Он — ювелир, он — тонкий мастер филиграни и непревзойденный эмальер. Он — человек, которому, как никому из нас, знакома великая радость удовлетворения своими трудами, хотя все мы, как говорят горцы, из-под собственных ногтей добываем себе на жизнь. Этот мастер подобен ребенку всякий раз, когда из-под его острого резца появляется на серебре или на золоте ладный узор, виток или просто линия небывалой красоты, когда он кричит: «Ай да молодец ты, Уста-Хабиб из рода Мисрихана, ай да мастер!» — и восторгается безмерно.
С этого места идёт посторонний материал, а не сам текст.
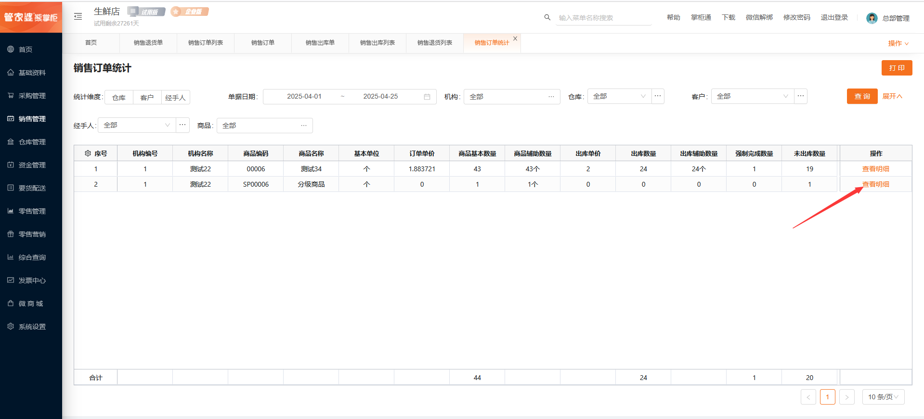The image size is (924, 419).
Task: Select 仓库 statistics dimension
Action: [x=119, y=98]
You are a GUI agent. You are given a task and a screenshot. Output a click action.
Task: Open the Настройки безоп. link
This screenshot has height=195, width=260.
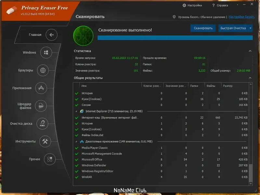pyautogui.click(x=242, y=17)
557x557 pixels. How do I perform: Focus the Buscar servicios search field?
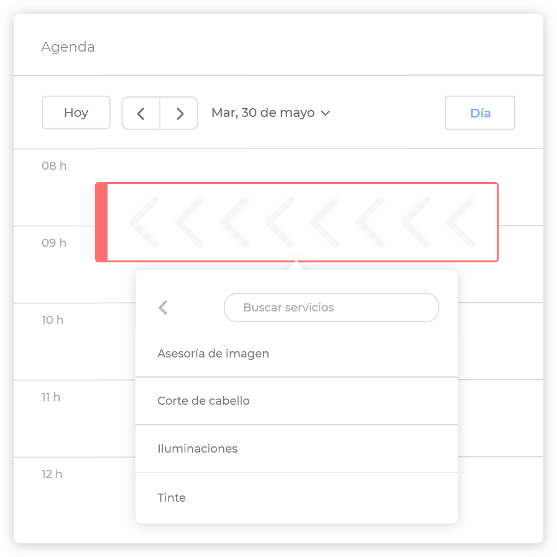point(331,308)

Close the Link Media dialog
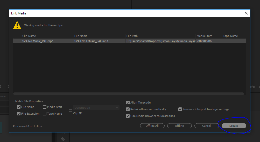[x=246, y=13]
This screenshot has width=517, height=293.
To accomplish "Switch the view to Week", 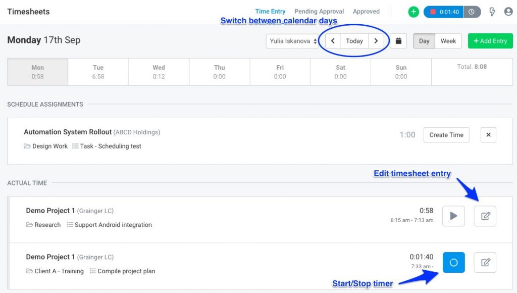I will [447, 41].
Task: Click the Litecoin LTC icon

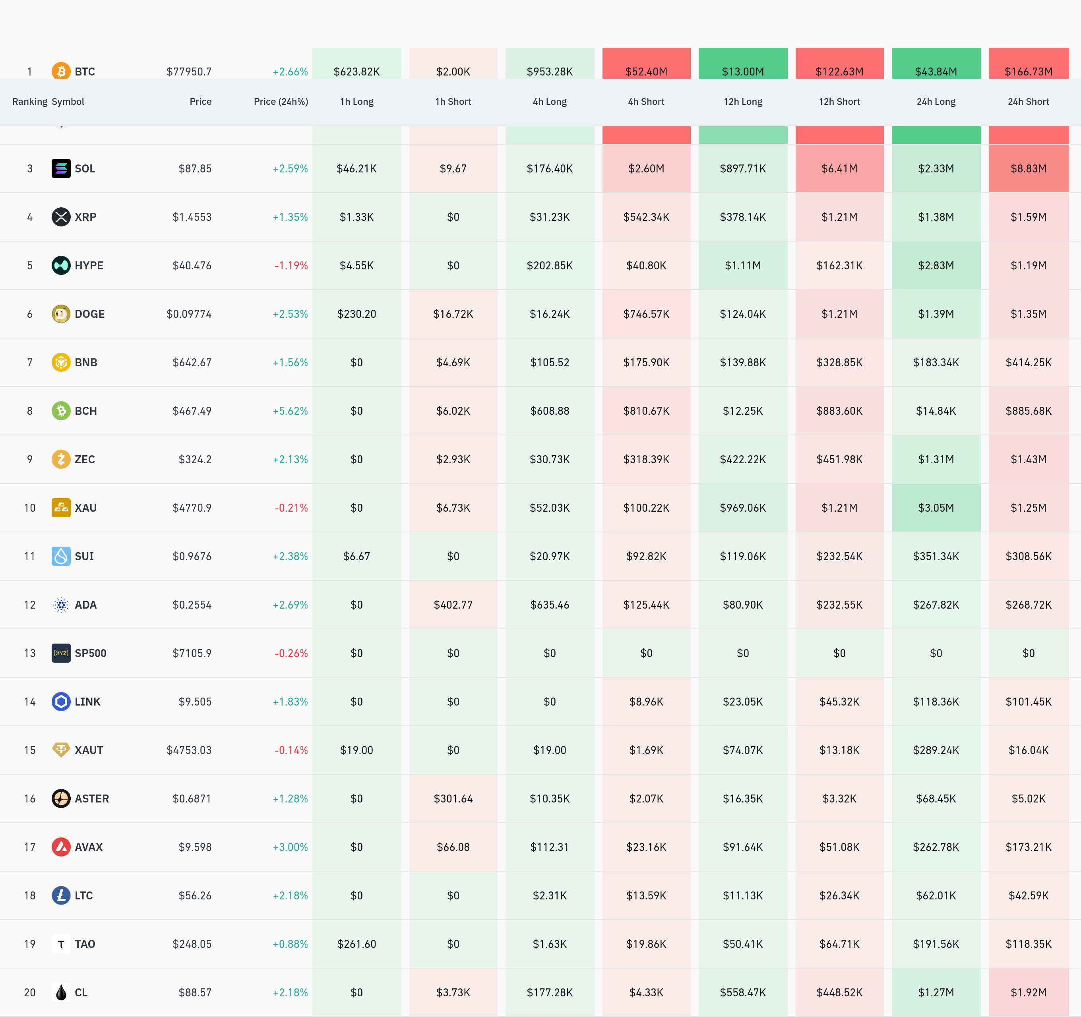Action: coord(61,895)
Согнувшись в углу комнаты над верстаком, погруженный в свою работу, он, когда доволен, мурлычет себе в усы любимую песенку: «Жизнь, как соленая вода, что и говорить! Чем больше пьешь, тем больше хочешь пить…» Эту песенку он слышал в детстве и запомнил ее, а ведь когда это было и сколько воды утекло с тех пор под железным мостом, что переброшен через ущелье Хиндах?..
Вот и сегодня наш Уста-Хабиб, закрепив на деревянном бруске уже готовую створку серебряного медальона, оттачивает свой резец на небольшом оселке, который в Кубачах называют ламташем. Ламташ — очень редкий камень, у златокузнецов он ценится чуть пониже самого золота, потому что только на этом камне отточенный резец может дать плавные блестящие линии так называемого белого узора. Проверив остроту резца языком, протерев платочком очки, к которым он привык за последние двадцать лет, мастер принялся за работу… Но что такое?! Резец, не послушавшись, скользнул по серебру створки. Сердце старика сжалось от обиды… Вторая попытка — и снова резец сорвался, да еще и вонзился в левую руку! Когда же такое случалось с ним? Кажется, ему было тогда семь лет и он впервые сел за верстак рядом с отцом… Да! Днем рождения человека в ауле мастеров считается вовсе не тот день, когда человек появился на свет с криком на устах, а тот, в который появляется у него в руках резец…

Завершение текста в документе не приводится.